Todas as Noites existe em um universo à parte de qualquer classificação genérica massificada ao longo destes anos todos de cinema, o que nos leva àquela sensação inenarrável de estarmos diante de um filme de Eugène Green, de uma arte que ignora realidades e aspectos formais que não somem à sua linguagem particular, permitindo-se desprendimento da verossimilhança que imagina-se existir em filmes tão centrados em experiências humanas. Desta forma, embora exista em tela algo a ser expressado, não se trata necessariamente de uma ação, mas muito mais da representação de sensações que fortaleçam ou estejam ligadas aos sentimentos dos personagens — o que possibilita, por exemplo, não haver necessidade de classificar imagens em diferentes níveis de origem (como ações “reais” ou imaginação, sonhos, metáforas etc.), já que ali tudo pode coexistir através da realidade artística — algo que se tornaria mais evidente em seus filmes seguintes, mas que está presente aqui com grande força. Green, como alguns outros cineastas (que têm se tornado cada vez mais escassos à medida que o público parece perder o interesse por desafios cognitivos e, em contrapartida, compra picaretagens babacas como tal — é, estou falando de A Origem), compreende a arte como um campo simbólico e único, e não se restringe a filmar baseado na “surda” inteligência humana, como bem classifica o próprio diretor no arrebatador diálogo final de A Ponte das Artes, a homenagem dele à música e ao poder conectivo e sensorial da arte.

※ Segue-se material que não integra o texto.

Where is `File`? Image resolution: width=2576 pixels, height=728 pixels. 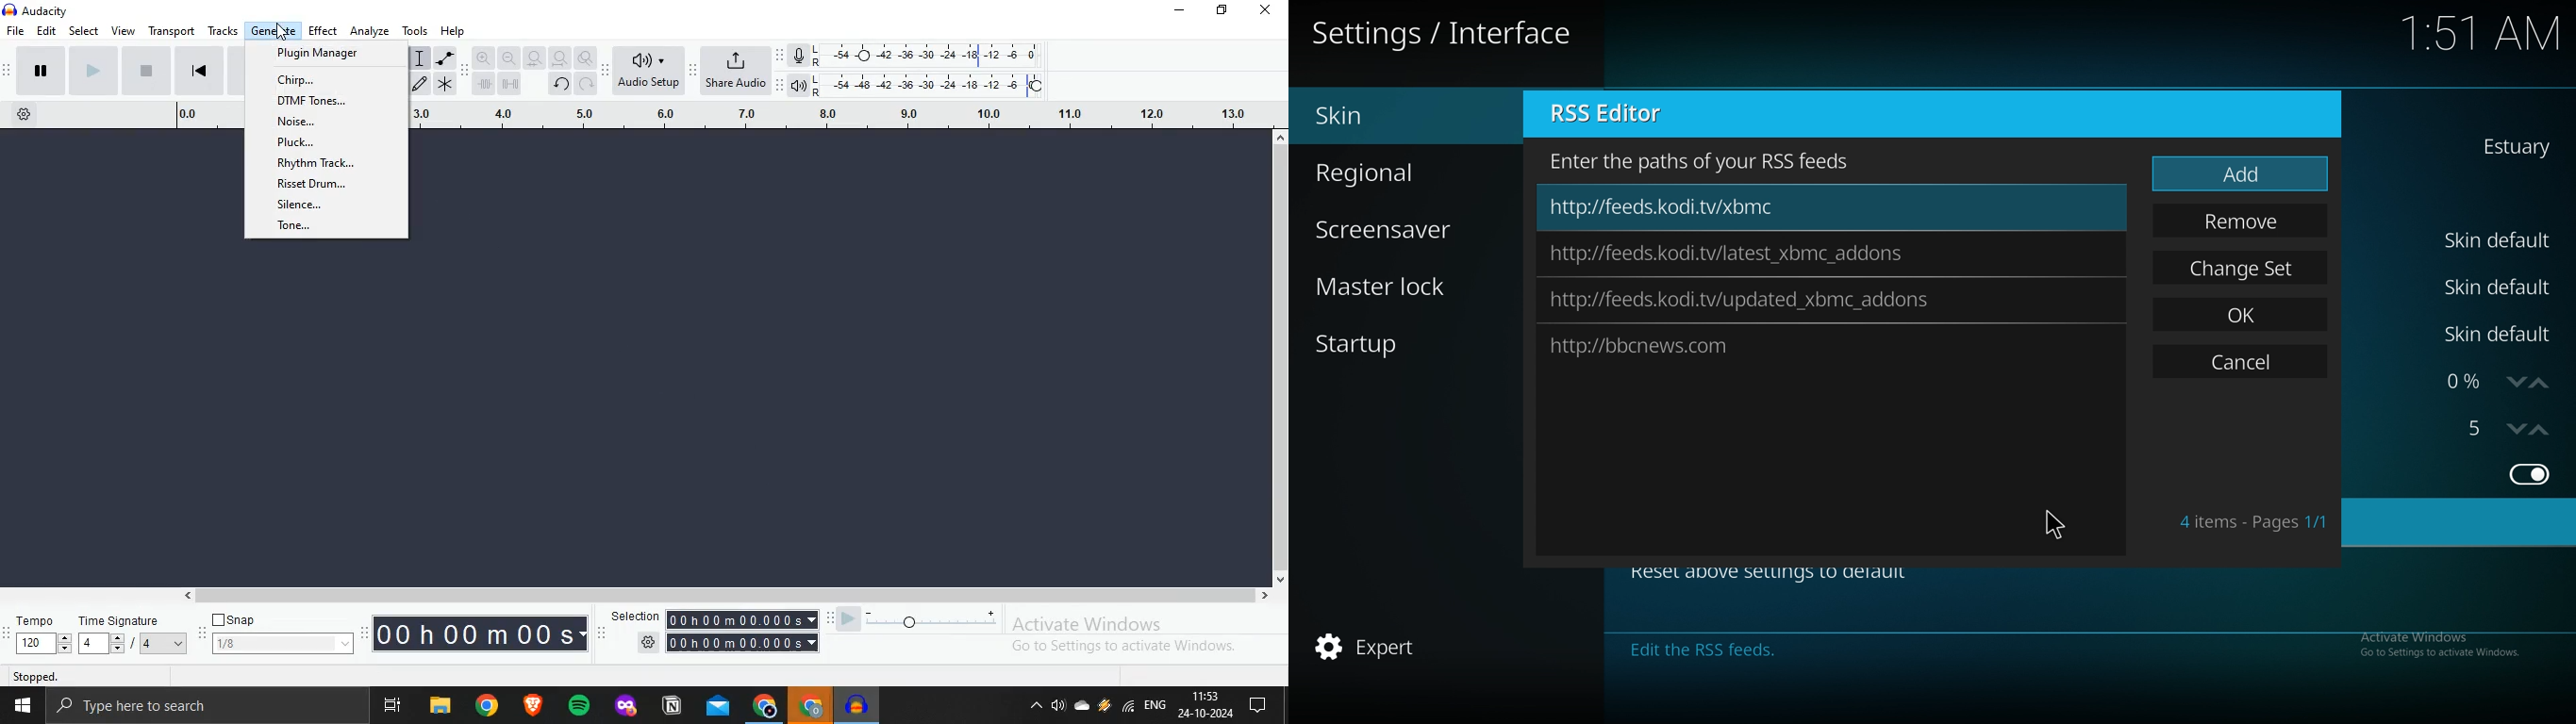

A partir do momento em que a música da abertura encerra e somos apresentados aos dois jovens amigos, o que vemos não é um registro banal de uma relação humana, mas uma busca por capturar algo próximo à sua essência, dar uma forma ao envolvimento de ambos com suas questões existenciais e à interferência que as experiências vividas têm na maneira com que lidam um com o outro e consigo mesmos. Desde a primeira cena, em que observam uma garota selvagem nua banhar-se em um rio, a fábula de Todas as Noites instala-se em uma realidade em que os dias parecem intangíveis, e as noites o grande palco das ações consumadas e dos principais conflitos vividos. “Vamos esperar até o anoitecer. O único momento em que se pode ser feliz é a noite” é o que diz Jules, o personagem de Adrien Michaux, quando cogitam abordar a moça do rio para tentarem perder suas virgindades com ela. E o pensamento representa mesmo o que se vê daí em diante — com ela, pela não consumação do ato, mas também com outras mulheres que passam por suas vidas: na primeira investida de cada um, a tentativa de conquista só funciona com Henri, que, depois de deixar a cidadezinha em que viviam para estudar em Paris, seduz a mulher de seu professor convidando-a a ir ao seu quarto à noite — Jules tenta pela primeira vez com uma angelical atriz durante um passeio vespertino pelo bosque, e o máximo que consegue arrancar são lágrimas, dela e mais tarde suas.

É a escuridão da noite que abriga os principais conflitos e contatos do filme, como se o diretor fechasse os olhos às possibilidades de consumação na presença do sol — as cartas e declarações platônicas, por sua vez, são recebidas com belos planos do parque e das ruas, iluminados por uma luz radiante. Assim, Todas as Noites atravessa duas décadas da vida de Jules e Henri, passando por períodos importantes da história francesa, como a revolução juvenil de maio de 68, e situações constantes das relações humanas (perda da virgindade, amor, casamento, etc), mas sob uma ótica bastante particular e que, conforme os anos avançam, vai se mostrando cada vez mais extraordinária — o desfecho da relação de Henri com a mulher de seu professor, o destino da personagem e a forma com que Green ao final faz uma conexão entre os três personagens principais formam uma história teoricamente inusual e meio maluca, mas o incrível mesmo está em como, na ficção de Green, soluções aparentemente insanas ou inverossímeis se tornam bastante funcionais por aquilo que representam, pelo sentimento que carregam em cada detalhe da encenação, das atuações, e pelas sequências de força descomunal que essas coisas geram quando combinadas. E não seria absurdo se, ao final, ambos despertassem ainda com 17 anos, deitados no bosque, esperando a noite cair para baterem à porta da loura selvagem. O sabor de um sonho bem sonhado é a sensação deixada por esta pequena pérola de Eugène Green.